Find the word "agent" in the data, then copy each line where it is found.

** Opening Available data block **

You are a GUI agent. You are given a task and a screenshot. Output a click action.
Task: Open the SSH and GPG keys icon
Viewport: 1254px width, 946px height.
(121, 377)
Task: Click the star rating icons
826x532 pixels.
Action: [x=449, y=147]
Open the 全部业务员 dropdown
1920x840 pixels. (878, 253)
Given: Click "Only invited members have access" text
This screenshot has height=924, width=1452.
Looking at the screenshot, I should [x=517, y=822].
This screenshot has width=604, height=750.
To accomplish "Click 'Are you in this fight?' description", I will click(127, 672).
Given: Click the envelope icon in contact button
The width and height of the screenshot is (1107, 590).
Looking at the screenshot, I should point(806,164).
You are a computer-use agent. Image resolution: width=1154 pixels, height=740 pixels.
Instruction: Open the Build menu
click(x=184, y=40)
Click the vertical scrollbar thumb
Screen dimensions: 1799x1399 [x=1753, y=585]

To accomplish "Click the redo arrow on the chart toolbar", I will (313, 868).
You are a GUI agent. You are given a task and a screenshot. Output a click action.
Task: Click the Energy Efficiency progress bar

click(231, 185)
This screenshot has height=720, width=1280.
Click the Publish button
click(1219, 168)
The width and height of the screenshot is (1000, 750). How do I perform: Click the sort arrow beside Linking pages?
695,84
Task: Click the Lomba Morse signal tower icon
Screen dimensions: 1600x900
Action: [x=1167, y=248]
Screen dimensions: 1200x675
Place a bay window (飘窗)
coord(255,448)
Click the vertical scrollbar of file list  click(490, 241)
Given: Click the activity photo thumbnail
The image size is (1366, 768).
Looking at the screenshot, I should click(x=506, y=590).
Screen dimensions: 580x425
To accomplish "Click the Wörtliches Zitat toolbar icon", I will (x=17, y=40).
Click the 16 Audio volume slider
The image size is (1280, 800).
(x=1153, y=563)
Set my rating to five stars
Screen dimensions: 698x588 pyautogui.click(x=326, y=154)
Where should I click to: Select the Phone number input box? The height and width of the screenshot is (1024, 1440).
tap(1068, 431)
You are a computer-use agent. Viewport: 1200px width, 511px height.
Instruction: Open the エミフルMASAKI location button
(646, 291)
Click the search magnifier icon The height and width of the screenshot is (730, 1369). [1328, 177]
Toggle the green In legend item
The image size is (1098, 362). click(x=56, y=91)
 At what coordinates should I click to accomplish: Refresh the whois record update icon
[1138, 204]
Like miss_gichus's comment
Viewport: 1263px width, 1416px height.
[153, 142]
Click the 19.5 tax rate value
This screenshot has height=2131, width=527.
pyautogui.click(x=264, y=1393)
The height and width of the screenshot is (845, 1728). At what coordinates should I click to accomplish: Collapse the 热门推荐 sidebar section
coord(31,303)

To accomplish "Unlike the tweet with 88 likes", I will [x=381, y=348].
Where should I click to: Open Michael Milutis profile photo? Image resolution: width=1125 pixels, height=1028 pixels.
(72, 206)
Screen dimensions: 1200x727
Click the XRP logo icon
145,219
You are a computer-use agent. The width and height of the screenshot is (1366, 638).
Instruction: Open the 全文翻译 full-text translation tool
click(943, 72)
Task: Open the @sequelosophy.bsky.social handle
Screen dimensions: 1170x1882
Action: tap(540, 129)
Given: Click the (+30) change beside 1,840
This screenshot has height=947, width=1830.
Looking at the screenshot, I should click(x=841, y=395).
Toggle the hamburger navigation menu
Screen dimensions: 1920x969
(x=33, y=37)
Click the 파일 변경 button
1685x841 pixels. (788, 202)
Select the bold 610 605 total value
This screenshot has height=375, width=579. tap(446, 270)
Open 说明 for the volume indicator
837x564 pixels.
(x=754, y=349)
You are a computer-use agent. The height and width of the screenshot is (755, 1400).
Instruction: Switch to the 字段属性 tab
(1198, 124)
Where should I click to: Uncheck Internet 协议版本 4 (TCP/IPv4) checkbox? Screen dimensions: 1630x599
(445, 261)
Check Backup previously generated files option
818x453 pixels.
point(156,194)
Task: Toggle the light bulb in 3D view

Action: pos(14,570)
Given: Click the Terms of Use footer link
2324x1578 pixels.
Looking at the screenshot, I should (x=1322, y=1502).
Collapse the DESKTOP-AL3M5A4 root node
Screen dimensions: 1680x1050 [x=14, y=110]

** Closing Available data block **

**Your solution**
You are a GUI agent. You are given a task and a screenshot. Output a click action.
You are a computer-use agent. Image resolution: width=1154 pixels, height=740 pixels.
You are a GUI agent. You are given a task and a screenshot. Output a click action.
You are a computer-use agent. Viewport: 1200px width, 511px height.
You are a computer-use agent. The width and height of the screenshot is (1366, 638).
You are a computer-use agent. The height and width of the screenshot is (755, 1400).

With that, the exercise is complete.